Saturday, January 24, 2009

The Hawaii Local ‘Accent’

People who were born and raised in Hawaii often have an identifiable accent that is not exactly Hawaiian ebonics (what we call “pidgin English”) but I guess is kind of an offshoot of it.

First, a clarification: You’ll notice I didn’t say “Hawaiian.” People outside our state often refer to our residents as Hawaiians, just as we would refer to residents of other states as Californians or Illini or Floridians. If there were no native Hawaiians then I guess that would be acceptable, but it’s not an accurate description of Hawaii residents. In fact, those with Hawaiian ancestry would find it quite objectionable and offensive. Okay, that’s taken care of.

Here’s an example of the accent: How would you pronounce the word “street”?

Most Americans would say “s-chreet,” ‘cause that’s the way they taught us in school. Or, if we are more particular in our pronunciation and conscious of what we say, we’d say “s-treet,” as it was meant to be pronounced.

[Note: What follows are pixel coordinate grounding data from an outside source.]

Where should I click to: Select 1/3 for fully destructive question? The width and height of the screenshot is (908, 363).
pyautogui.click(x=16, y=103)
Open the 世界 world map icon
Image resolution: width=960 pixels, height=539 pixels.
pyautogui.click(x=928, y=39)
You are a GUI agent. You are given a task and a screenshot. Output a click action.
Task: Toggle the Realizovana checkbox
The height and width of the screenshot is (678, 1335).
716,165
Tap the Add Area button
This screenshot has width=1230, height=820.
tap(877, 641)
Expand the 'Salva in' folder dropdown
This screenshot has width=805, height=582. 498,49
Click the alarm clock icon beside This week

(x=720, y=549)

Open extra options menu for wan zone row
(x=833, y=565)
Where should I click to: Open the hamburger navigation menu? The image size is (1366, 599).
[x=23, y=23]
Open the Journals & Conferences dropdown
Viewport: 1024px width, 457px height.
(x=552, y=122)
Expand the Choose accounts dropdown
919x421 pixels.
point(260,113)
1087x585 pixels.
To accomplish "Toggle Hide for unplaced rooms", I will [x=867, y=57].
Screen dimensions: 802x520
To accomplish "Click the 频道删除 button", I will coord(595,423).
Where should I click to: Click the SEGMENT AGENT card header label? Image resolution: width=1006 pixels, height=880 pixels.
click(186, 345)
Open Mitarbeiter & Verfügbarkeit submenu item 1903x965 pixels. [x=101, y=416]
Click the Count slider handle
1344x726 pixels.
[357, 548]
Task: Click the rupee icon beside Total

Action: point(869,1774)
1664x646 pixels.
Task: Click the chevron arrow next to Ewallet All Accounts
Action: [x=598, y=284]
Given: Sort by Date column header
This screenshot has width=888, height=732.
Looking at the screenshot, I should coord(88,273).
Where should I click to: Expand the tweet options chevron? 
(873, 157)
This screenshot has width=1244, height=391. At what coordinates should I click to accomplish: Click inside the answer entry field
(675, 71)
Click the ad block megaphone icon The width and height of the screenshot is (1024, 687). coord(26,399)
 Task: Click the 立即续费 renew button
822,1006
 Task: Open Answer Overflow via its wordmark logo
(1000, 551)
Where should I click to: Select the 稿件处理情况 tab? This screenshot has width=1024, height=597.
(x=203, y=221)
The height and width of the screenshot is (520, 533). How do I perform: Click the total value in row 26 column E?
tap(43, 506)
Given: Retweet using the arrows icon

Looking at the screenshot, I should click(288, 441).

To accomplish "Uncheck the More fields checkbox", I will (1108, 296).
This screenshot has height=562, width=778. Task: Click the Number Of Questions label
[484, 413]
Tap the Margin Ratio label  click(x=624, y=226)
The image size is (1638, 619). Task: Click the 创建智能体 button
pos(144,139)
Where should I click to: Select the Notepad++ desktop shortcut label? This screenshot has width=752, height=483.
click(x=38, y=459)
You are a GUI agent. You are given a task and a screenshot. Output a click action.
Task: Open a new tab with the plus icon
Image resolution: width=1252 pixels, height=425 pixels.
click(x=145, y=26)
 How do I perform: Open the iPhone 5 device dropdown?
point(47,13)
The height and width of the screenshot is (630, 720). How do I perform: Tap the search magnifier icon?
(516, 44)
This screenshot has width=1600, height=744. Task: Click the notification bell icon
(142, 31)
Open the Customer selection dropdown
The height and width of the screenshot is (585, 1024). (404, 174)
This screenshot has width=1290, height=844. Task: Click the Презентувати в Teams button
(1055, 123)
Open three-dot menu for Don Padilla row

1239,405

But in Hawaii, many say “sh-chreet.” I don’t know what it is about the letters “str” at the start of the word. It’s just shchrange how local Hawaii people shchruggle with those three little letters.
That’s enough for today. But I promise that I’ll shchress more peculiarities of the Hawaii local accent later.

1 comment:

casch said...

Interesting, I hadn't noticed that before. I'll play closer attention now. :)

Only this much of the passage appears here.